There could be many reasons, but one prominent reason is that agricultural farming does not yield any profit to the farmers. 
 
Reality 
As a result, several farmlands are being transformed into industrial complexes and big factories. 

At the same time, farmers and aboriginal tribes have been largely impacted by such moves, and they are deprived of their indigenous farming activities. In Brazil, reports indicate that the Guarani tribe people are committing suicide because of shrinking agricultural land. They cannot get any food harvest from the land because of growing industrialization, as agricultural lands have been cleared for industrial zones. This has led to the situation that people’s subsistence farming is on the verge of extinction. In India alone, many farmers (about five hundred thousand) in Rajasthan are reported to have committed suicide until 2021. 
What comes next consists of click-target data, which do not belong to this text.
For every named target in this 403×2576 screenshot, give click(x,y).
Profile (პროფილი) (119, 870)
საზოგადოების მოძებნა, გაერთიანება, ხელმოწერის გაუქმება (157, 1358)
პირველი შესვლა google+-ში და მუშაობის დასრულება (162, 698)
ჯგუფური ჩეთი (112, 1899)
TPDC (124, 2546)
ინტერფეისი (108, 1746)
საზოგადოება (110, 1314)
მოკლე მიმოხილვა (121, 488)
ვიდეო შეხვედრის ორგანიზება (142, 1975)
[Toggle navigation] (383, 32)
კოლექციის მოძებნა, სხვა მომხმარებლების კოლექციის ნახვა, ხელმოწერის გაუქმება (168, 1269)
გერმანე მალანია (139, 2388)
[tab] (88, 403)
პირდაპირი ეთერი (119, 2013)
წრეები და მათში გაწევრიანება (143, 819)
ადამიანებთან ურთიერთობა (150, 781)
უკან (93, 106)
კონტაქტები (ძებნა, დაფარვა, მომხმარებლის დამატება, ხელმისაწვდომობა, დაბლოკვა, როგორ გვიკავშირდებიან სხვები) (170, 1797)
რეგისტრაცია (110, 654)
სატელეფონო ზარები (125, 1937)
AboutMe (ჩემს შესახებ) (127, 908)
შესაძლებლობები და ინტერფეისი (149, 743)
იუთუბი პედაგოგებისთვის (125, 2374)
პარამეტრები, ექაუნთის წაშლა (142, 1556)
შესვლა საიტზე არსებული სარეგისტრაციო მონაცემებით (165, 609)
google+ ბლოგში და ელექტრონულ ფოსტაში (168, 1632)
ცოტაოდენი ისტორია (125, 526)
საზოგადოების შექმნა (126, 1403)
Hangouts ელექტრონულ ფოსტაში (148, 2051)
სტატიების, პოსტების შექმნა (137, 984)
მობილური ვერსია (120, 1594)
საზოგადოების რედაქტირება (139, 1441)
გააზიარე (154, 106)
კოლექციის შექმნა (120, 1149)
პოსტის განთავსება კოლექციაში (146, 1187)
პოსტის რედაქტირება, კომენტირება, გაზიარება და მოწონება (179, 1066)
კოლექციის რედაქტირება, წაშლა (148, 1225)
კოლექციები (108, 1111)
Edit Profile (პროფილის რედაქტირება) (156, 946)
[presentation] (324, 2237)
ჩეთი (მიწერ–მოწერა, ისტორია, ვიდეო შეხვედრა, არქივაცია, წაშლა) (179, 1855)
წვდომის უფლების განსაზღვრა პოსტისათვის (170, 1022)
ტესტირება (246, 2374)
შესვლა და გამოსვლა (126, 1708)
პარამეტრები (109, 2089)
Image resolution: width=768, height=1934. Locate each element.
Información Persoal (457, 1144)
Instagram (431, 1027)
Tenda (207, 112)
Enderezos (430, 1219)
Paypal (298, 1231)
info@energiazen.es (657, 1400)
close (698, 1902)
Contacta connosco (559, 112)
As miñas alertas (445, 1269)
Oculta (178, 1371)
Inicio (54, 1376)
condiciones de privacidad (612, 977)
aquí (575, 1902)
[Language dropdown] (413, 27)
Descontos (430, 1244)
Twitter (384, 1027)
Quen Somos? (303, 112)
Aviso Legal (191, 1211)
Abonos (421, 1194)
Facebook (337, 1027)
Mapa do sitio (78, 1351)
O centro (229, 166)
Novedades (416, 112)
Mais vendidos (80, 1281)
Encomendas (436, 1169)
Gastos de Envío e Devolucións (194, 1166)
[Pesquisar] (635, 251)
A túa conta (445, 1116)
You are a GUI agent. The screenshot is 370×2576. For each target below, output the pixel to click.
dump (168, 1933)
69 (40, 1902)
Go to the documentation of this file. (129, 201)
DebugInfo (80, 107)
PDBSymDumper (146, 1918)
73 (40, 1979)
Surprisingly, such an economically capable country cannot find a viable solution to the farmer’s plight. The loan they take from the government is much higher than the yields they get. At the same time, the shopping malls in different parts of India have shrunken farmers' agricultural market bases. 
 


Recently, in America, too, the aboriginal Native people in Alaska are committing suicide. Reports point out that many young people are committing suicide just because the industrial pace has imposed on their lives and they are starving for food. Even in a smaller, agricultural-based economy like Nepal, agricultural activities are going to decline because many young people leave the country for the sake of foreign employment. Much of the cultivable land remains uncultivated, and the country has to import food grains from India in a quantity never before in history. 
 


Eye-opening context 
Reports are rife in China that it is hard for the country to sustain its agricultural economy. People have left the traditional agricultural pattern due to the excessive growth of the farming culture. People in the local community have given up agricultural activities. As a result, young people are leaving the villages because they cannot depend on agriculture any longer as their forefathers did. 
 


Similar stories are heard in African and Sub-Saharan regions. According to a report by the World Food Organisation, it is estimated that twenty million people in the African and Sub-Saharan regions will be facing an acute shortage of food supply by 2030. This being the case, it will not only create problems in terms of the global economy, but it will also destabilise global security and regional and continental harmony. The estimation is not just an imaginative figuration. It embodies crude facts because Africa is already such a continent that is facing problems of desertification and lack of water. This situation will further worsen in the upcoming years because global warming, weather, and climatic change are undoubtedly expected to exacerbate this situation even further. 
 


We already know that agricultural patterns and ecological balance are interdependent. Some countries have faced an unprecedented imbalance in environmental and ecological conditions when traditional agricultural patterns have been replaced. We are ourselves the witnesses of Mayan civilization. At our doorstep, we are facing the destruction of a large amount of forest life and cultivable land in tropical regions. 
 


Conclusion 
All these stories state that the world has neglected the agricultural sector. What is the reason? Simply put, the world is heading towards a corporate culture of the economy—gaining an easy economy. If agriculture is neglected as it is today, the world has to invest a huge amount of money in food supplies. This, too, would imbalance the global economy, and it would bring other problems like desertification, a lack of water supply, and a fall in productivity from the soil. Can this booming economy sustain itself without an agricultural base?